BEGIN

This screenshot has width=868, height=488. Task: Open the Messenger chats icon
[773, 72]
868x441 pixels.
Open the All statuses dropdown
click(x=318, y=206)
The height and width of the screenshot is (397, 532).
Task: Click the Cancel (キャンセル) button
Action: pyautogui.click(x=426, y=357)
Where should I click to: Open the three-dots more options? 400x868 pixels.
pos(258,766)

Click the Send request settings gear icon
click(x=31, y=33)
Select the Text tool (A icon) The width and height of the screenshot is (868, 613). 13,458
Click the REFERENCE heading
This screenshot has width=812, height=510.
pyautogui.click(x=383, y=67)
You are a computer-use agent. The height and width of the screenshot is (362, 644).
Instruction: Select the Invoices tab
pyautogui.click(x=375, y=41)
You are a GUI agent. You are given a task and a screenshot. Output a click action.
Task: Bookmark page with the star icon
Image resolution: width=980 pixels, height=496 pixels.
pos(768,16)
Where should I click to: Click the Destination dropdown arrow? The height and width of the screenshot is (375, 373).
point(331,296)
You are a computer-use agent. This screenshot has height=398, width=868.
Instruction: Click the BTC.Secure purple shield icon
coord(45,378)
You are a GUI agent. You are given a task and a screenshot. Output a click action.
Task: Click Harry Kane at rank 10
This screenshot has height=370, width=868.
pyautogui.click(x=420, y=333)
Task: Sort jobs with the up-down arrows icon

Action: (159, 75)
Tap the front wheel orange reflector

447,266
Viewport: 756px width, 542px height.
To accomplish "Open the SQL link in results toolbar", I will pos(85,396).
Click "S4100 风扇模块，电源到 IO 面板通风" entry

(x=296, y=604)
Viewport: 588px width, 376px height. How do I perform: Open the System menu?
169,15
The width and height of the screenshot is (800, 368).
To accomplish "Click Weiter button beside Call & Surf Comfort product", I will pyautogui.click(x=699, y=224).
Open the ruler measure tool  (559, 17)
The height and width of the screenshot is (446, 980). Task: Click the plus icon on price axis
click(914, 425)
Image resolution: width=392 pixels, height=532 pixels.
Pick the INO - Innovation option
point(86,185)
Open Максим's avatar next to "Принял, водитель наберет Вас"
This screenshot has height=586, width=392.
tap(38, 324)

END

WHAT NEEDS TO BE DONE - Whenever the string "computer" shows up in a line above, copy that line.

RESPONSE TO THE EXERCISE -
You are a computer-use agent. The height and width of the screenshot is (362, 644).
You are a computer-use agent. This screenshot has height=398, width=868.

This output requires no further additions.